Собеседник вдруг спросил у нее, почему иностранцы порой так плохо отзываются о советских людях, хотя здесь за ними ухаживают, как за цветами в оранжерее. Воспользовавшись удачным моментом, жена рассказала о попытке КГБ меня шантажировать и завербовать, хотя я ничего плохого не сделал. Собеседник насторожился и категорически заявил, что это дело он прекратит, так что нам ни о чем не стоит беспокоиться. У меня как камень упал с души, такая от нашего нового знакомого исходила атмосфера уверенности и надежности. Мы осушили за дружбу много бокалов. Наконец наши собеседники поднялись, и полный господин сказал, что мы обязательно еще встретимся, но уже в Москве.
Проводив их, директор отеля вернулся к нам и шепотом сообщил, что полный господин — один из руководителей почты, если не ошибаюсь, Иосиф Шаров, родственник, чуть ли не брат Брежнева. Я удивился, поскольку вообще-то о брате Брежнева на Западе никому ничего не было известно. Наутро я отправился на прием к генеральному консулу Финляндии в Санкт-Петербурге и рассказал о встрече с «братом» Брежнева и о готовящемся в Финляндии издании почтовой марки с изображением Ленина. Консул насмешливо ответил, что о брате Брежнева с таким именем он ничего не слышал, а у Финляндии нет намерений выпускать марку с ленинским портретом. Сконфуженный, я отправился на работу.
Каково же было всеобщее удивление, когда через две недели в Финляндии появилась-таки марка с Лениным. Кто бы ни был тот человек и какие бы отношения его ни связывали с Брежневым, уровень его информированности и влиятельности был чрезвычайно высок. Кстати, КГБ с тех пор меня не беспокоил.
— У иностранных граждан был свой узкий круг общения. Но у вас он наверняка был шире, поскольку вы хорошо говорили по-русски.
— Я, можно сказать, был своего рода коммуникатором, человеком, который умеет общаться. Так, например, в советское время существовала организация под названием «Ленфинторг». Она ведала торговыми сделками между СССР и Финляндией. И вот мой начальник как-то говорит: «Мы хотя у „Ленфинторга“ ничего не покупаем, но связи поддерживать надо. Нанеси визит вежливости, расскажи, какие у нас хорошие отношения…» Ну, я пришел, там сидят солидные дядьки, стали общаться. Выпили по рюмке, я начал говорить о финско-советской дружбе, снова выпили по рюмке. Они спрашивают: «Вы что-нибудь купите?» Я дипломатично отвечаю: «Надо подумать…» В таком духе и продолжалось наше общение — я их навещал примерно раз в месяц.

- _Предоставленные материалы_:
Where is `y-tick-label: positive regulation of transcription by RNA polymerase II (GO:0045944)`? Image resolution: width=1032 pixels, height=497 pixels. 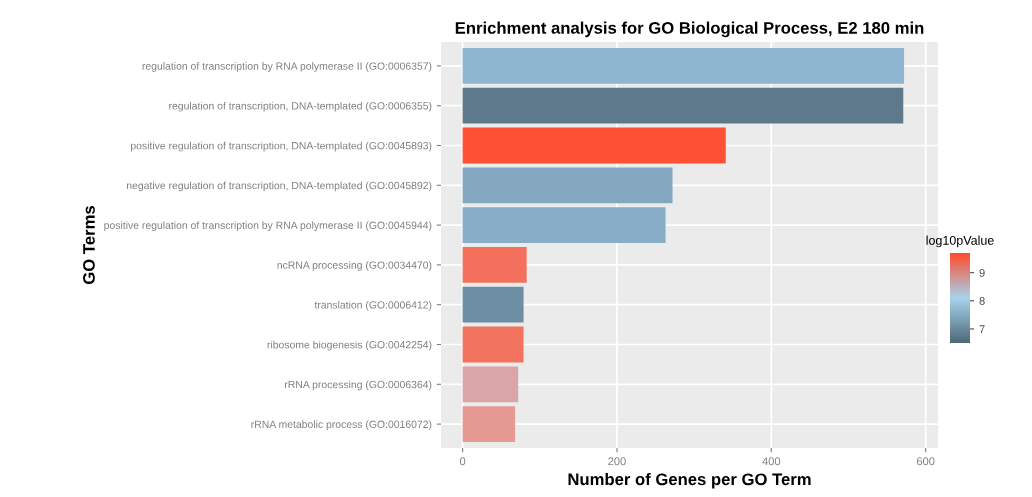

- _Задания_:
1 - Перепишите исходный документ целиком, от слов «Собеседник вдруг спросил» и вниз до слов «уже в Москве.», переименовав «господин» в «мужчина».
2 - Продолжите исходный документ, начав сразу после его последней фразы.

- _Список ответов_:
1 -
Собеседник вдруг спросил у нее, почему иностранцы порой так плохо отзываются о советских людях, хотя здесь за ними ухаживают, как за цветами в оранжерее. Воспользовавшись удачным моментом, жена рассказала о попытке КГБ меня шантажировать и завербовать, хотя я ничего плохого не сделал. Собеседник насторожился и категорически заявил, что это дело он прекратит, так что нам ни о чем не стоит беспокоиться. У меня как камень упал с души, такая от нашего нового знакомого исходила атмосфера уверенности и надежности. Мы осушили за дружбу много бокалов. Наконец наши собеседники поднялись, и полный мужчина сказал, что мы обязательно еще встретимся, но уже в Москве.

2 -
Где-то раз на пятый они мне говорят: «Господин Витте, мы знаем, кто такой Кекконен, мы знаем, какая у нас замечательная финско-советская дружба, но ты у нас уже выпил две бутылки коньяка и ни черта не купил! Сколько можно?..» Так вышло, что вскоре меня назначили генеральным представителем Finnair в Москву, и я из Ленинграда уехал. Но старые связи неожиданно пригодились. Однажды звонит журналист одной солидной американской газеты. Сам он был легендарной личностью, давно работал в СССР, наверное, еще Сталина видел. И говорит мне: «Я слышал, у тебя хорошие связи в Советском Союзе». Я удивился: «Да неужели лучше, чем у тебя? Я по сравнению с тобой птенец просто…»
Тут он и объясняет, что ему нужна черная икра. В чем, говорю, проблема, ее можно купить в любом магазине. «Ты не понял, мне нужно много икры — тонну…» Во Внешторге такого количества нет. Но зато есть годовая квота Ленинграда, которая составляет как раз одну тонну. Он мне предлагает дать все полномочия и перевезти груз на наших самолетах в Нью-Йорк. Приезжаю в Северную столицу, звоню старым знакомым в «Ленфинторг».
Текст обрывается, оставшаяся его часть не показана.